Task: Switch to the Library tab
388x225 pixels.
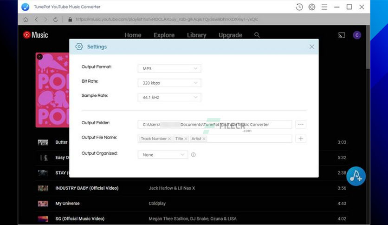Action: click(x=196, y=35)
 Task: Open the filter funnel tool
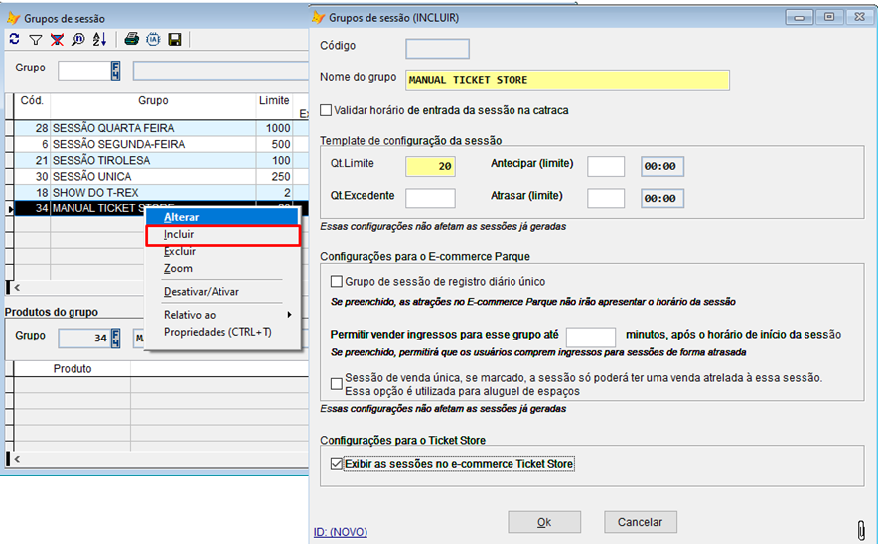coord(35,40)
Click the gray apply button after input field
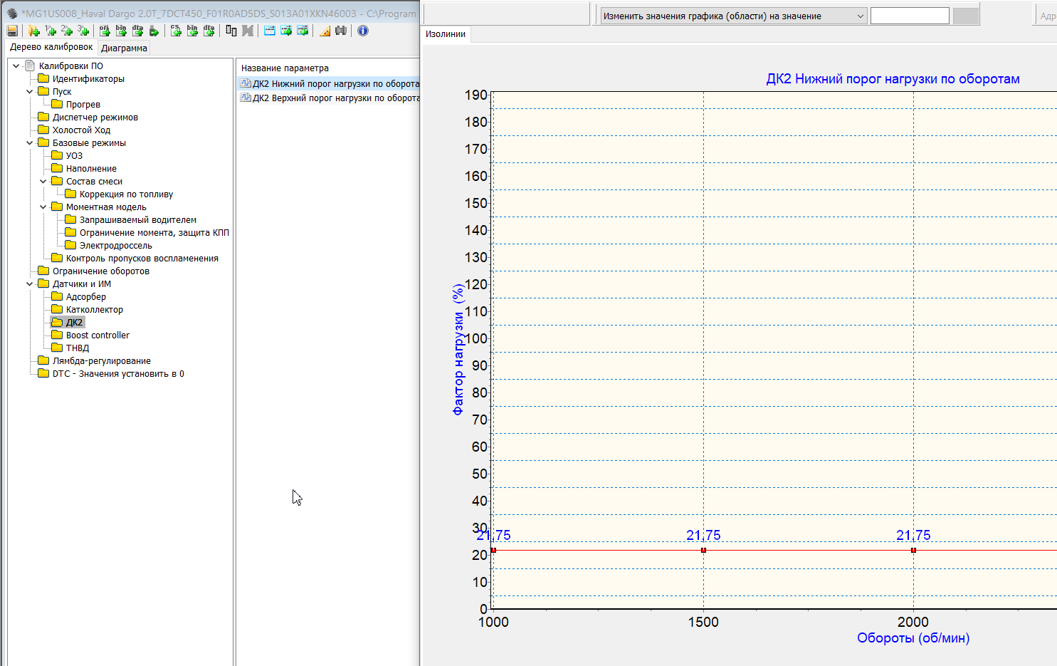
****
WHAT YOU WILL DO: Wherever a picture appears, omit it; copy the rest of the data exactly.

ANSWER FOR THIS EXERCISE:
Task: Switch to the Library tab
388x225 pixels.
Action: click(x=196, y=35)
 Task: Open the filter funnel tool
coord(35,40)
Click the gray apply button after input field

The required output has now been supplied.